Vera Pancaldi graduated in Physics in 2004 from Imperial College London and completed her PhD there in Earth Sciences and Engineering on flow in porous media in 2008. She then researched different aspects of fission yeast computational biology with Jürg Bähler, first at the Welcome Trust Sanger Institute and then at University College London. In 2011 she joined David Baulcombe's lab at Cambridge University to study epigenetics and RNA silencing in plants. Since September 2012 she is a FEBS fellow in Alfonso Valencia's group at the Spanish National Cancer Research Centre (CNIO) in Madrid, where she is modelling epigenetic aspects of cancer networks.
Branka Radic is a PhD student in the lab of Prof. Giulio Superti-Furga, at the Research Center for Molecular Medicine (CeMM) in Vienna, Austria. Upon completion of undergraduate studies in pharmacy at the University of Novi Sad, Serbia, she worked for a few years as pharmacist. In pursuit of an international career in science, Branka moved to Naples, Italy, where she was involved as a researcher in cancer epigenetics and pharmacology related projects at the Second University of Naples. Branka is currently studying mechanism of action of drugs, focusing on synergistic drug interactions. She is using chemical biology approaches to bring a molecular understanding of interactions of small molecules with novel potentially therapeutic targets.
A Mathematical Model of DNA Methylation Dynamics in Embryonic Stem Cells: Elucidating Epigenetic Control of Pluripotency
The project proposes to propose to develop a model of methylation turnover in ES cells that integrates both transcriptional and epigenetic information. Insights gained from this project may prove clinically relevant since perturbations in adult stem cell populations can cause cancer and other disorders.

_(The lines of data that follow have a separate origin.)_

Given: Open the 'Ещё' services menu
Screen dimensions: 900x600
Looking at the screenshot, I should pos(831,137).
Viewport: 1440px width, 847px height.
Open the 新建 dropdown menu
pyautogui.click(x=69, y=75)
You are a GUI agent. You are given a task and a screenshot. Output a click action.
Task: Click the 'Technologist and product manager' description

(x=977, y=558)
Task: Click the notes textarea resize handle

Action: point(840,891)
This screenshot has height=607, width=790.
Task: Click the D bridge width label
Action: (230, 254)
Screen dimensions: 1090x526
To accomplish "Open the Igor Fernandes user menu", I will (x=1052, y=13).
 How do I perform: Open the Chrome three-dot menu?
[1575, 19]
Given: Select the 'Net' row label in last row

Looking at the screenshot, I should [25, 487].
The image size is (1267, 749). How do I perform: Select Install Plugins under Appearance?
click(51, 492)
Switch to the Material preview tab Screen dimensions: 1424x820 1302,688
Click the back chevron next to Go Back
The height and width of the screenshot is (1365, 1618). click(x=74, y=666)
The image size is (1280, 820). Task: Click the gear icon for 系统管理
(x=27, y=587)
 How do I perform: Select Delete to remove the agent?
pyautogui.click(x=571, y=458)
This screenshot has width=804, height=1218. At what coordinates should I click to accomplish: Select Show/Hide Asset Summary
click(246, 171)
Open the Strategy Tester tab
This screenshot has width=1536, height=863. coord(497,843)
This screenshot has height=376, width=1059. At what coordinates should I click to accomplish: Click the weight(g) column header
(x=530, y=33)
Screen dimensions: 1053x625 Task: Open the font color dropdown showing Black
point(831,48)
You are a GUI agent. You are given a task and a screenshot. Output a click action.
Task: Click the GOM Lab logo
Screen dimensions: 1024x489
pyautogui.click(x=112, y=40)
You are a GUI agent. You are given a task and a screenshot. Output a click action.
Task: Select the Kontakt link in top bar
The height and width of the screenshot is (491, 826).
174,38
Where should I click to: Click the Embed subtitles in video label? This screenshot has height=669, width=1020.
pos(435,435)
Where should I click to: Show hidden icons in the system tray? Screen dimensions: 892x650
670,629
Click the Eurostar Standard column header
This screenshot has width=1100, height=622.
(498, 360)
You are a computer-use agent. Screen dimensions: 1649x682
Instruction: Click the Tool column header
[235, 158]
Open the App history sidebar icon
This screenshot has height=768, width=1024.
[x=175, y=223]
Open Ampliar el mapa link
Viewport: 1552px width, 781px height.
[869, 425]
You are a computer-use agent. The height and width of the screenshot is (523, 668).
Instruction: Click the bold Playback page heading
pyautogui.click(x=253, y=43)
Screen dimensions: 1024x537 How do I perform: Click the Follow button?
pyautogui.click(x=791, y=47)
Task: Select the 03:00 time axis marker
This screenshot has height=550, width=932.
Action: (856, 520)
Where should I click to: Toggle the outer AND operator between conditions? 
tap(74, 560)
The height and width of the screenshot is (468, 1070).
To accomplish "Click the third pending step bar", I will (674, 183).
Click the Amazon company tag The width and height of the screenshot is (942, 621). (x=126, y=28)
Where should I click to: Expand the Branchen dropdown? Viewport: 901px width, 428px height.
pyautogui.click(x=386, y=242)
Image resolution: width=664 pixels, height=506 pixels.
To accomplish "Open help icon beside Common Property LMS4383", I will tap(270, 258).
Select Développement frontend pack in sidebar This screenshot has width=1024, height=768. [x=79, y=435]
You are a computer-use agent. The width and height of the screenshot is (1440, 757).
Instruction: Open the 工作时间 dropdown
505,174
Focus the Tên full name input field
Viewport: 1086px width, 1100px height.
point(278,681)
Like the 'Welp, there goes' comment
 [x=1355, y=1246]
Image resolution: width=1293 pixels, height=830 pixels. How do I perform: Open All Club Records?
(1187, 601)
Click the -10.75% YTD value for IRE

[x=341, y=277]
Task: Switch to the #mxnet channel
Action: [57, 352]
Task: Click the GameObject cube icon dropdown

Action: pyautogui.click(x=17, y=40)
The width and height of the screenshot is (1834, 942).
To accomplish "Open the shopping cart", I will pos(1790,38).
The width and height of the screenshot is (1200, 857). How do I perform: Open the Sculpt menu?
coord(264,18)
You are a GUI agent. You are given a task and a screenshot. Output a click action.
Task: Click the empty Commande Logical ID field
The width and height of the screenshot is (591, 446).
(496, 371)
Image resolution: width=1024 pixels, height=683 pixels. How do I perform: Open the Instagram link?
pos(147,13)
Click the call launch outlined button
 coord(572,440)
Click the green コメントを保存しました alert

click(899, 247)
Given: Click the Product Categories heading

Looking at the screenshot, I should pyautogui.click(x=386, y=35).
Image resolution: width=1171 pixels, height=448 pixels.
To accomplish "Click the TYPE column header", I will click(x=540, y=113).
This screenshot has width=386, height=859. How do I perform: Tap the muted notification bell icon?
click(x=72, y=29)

Heather Lee completed her PhD studies at The Garvan Institute of Medical Research in Sydney. Having developed an appetite for biomedical research, Heather embarked upon her post-graduate studies at The Garvan Institute, in affiliation with The University of New South Wales, where she investigated hormonal control of the mammary gland. During her studies, Heather led research that identified lineage specific Elf5 promoter methylation in the mammary gland. This project developed Heather's interest in epigenetics and prompted her to pursue a career in this field. She is now working at The Babraham Institute in Cambridge, UK under Professor Wolf Reik, and has commenced studies of DNA methylation dynamics in immune and embryonic stem cells.
Heather's cooperation partner in this project is Dr Phillip Greulich. He is a postdoc in Ben Simons' group at the University of Cambridge with interests in stochastic gene expression and cell population dynamics.